Wrong idea: Generate some confidence interval. If the experiment is run many times, \(p\) will land in the confidence interval 95% of the time.
Right idea: \(p\) is fixed. For every poll run, we will obtain a 95% confidence interval. Out of all of these intervals, 95% of them will contain the true parameter \(p\).
Imagine \(p\) living in Valhalla in the valley of the gods. We finite mortals can only poke at what \(p\) is with our flimsy, noisy, finite data. A 95% confidence interval provides us with the comfort that if we were to run our experiment many times and compute a confidence interval for each experiment, then 95% of our intervals would contain this fixed value \(p\).
Now let us imagine that Parameter Valhalla has allowed us to peek, and let us know for sure what \(p\) is. Loki from the clouds declares
Behold! The true value of p is .72.
In fact, Loki has even provided us with a vote generator, the rbinom function we have been using in the probability section. With this generator, let’s simulate 1000 elections, each of which polls 300 people.

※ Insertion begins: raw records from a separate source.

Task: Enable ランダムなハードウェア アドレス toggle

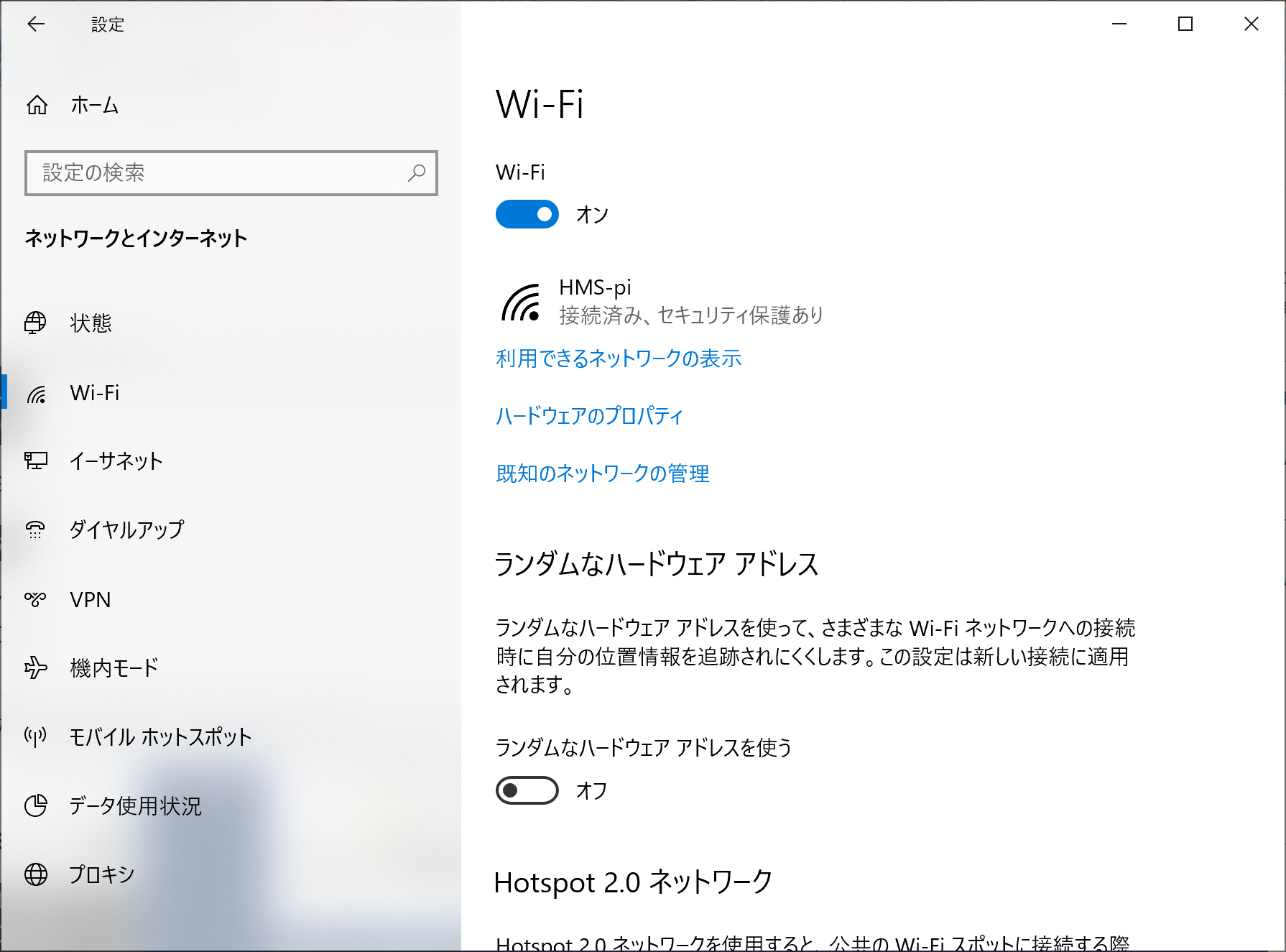Action: pos(527,790)

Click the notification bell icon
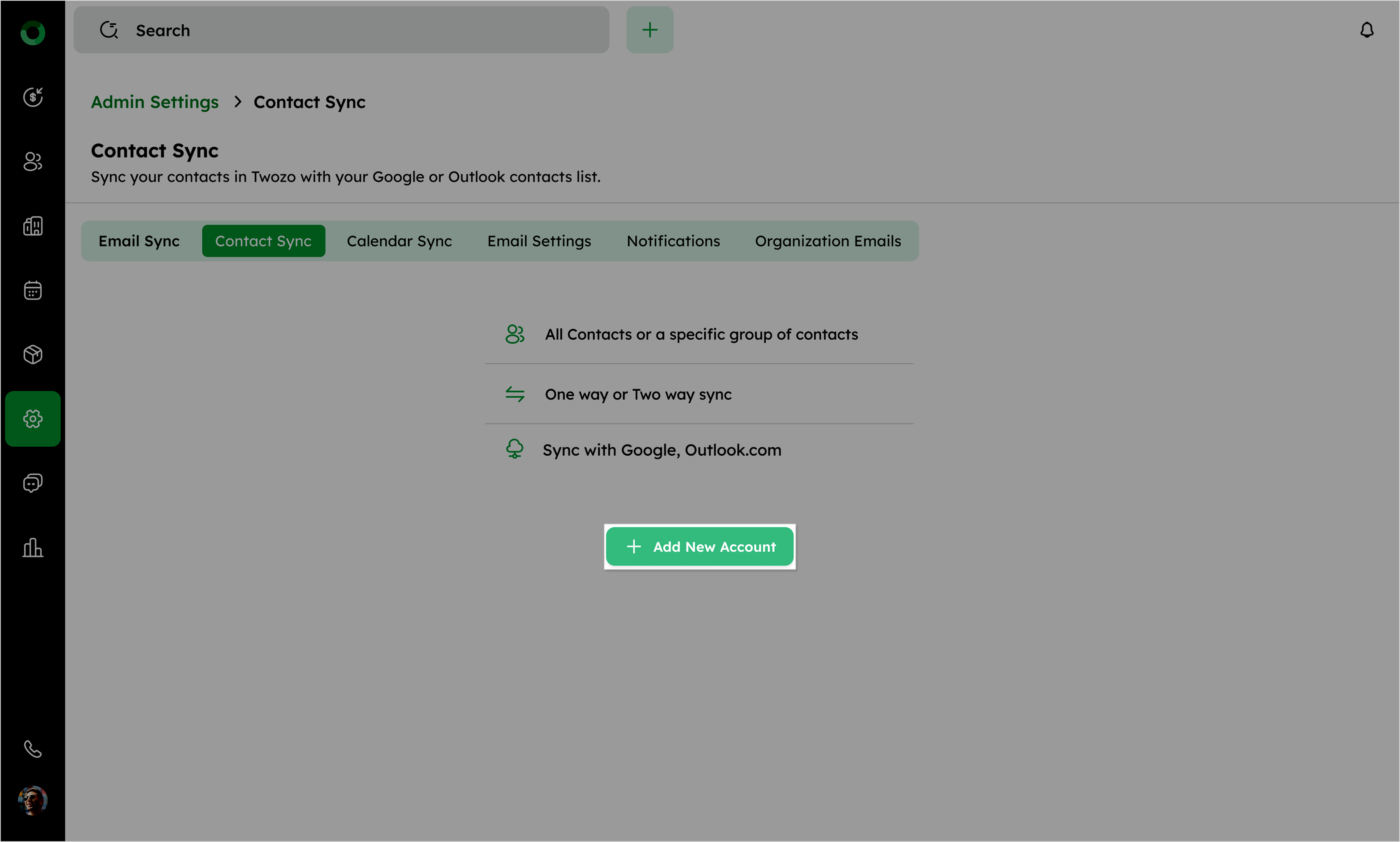[x=1367, y=30]
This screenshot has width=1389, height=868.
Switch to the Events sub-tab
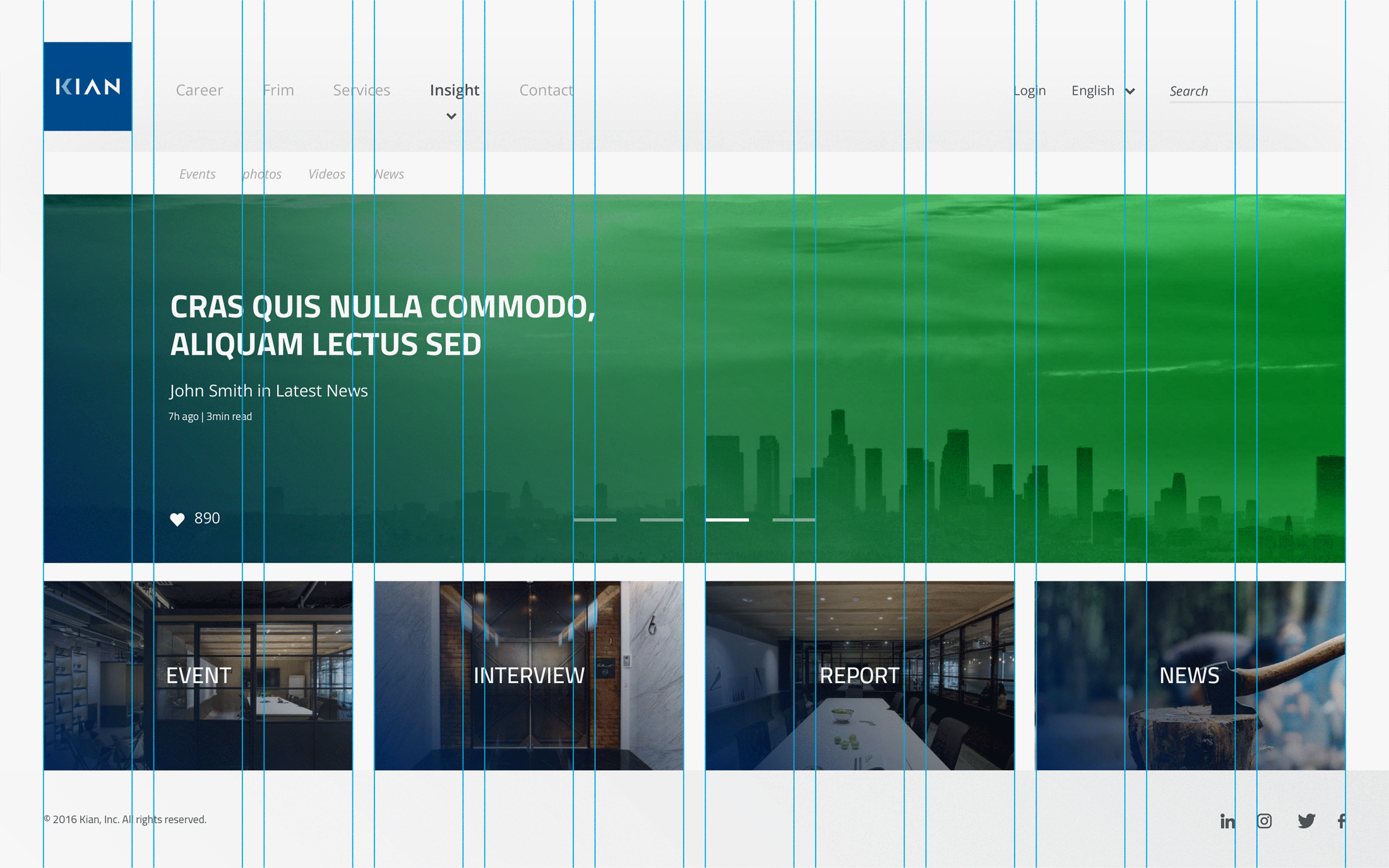coord(197,174)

Let’s confirm that about 95% of the confidence intervals we generate contain our true value \(p = .72\).
#Our actual parameter value
p = .72
numelections = 100
votes = 3000
#Votes in each election
elections = rbinom(numelections, votes, p)

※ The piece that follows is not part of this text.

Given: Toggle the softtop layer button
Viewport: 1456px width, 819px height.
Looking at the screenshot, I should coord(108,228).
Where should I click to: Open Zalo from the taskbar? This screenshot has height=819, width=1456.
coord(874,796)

Our 100 different estimates for \(p\) (1 estimate for each poll) is given by
#It's p_hat, not phat
p_hat = elections/votes
And now our confidence intervals are provided by
se = sqrt(p_hat*(1-p_hat)/votes)
conflow = p_hat-1.96*se
confhigh = p_hat+1.96*se
The percentage of confidence intervals which contain the true parameter is then
print(sum( (p > conflow) & (p<confhigh))/numelections)
## [1] 0.95
Note that we’re not going to get exactly 95 %. Confidence intervals are random objects, and the statement of coverage provided by a confidence interval is probabilistic. What is true, by the law of large numbers, is that if we ran more and more polls, then the percentage of confidence intervals containing \(p\) would indeed converge to .95.

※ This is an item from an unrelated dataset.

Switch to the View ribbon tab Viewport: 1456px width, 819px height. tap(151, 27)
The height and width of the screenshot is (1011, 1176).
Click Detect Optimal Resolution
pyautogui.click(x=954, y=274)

We can also plot all of our confidence intervals at once to see how they vary from poll to poll.
Conftest = data.frame(p_hat, conflow, confhigh, 1:numelections)
colnames(Conftest) = c('P_hat', 'Percentage', 'Upper', 'Election')
Conftest %>% ggplot()+
geom_segment(aes(x = Election, y = Percentage,
xend = 1:numelections, yend = Upper))+
geom_hline(yintercept = p, color = 'red', size = .2)
Q: Tinker around with the variables. What happens to confidence intervals as we increase or decrease (a) the population size, (b) the level of confidence?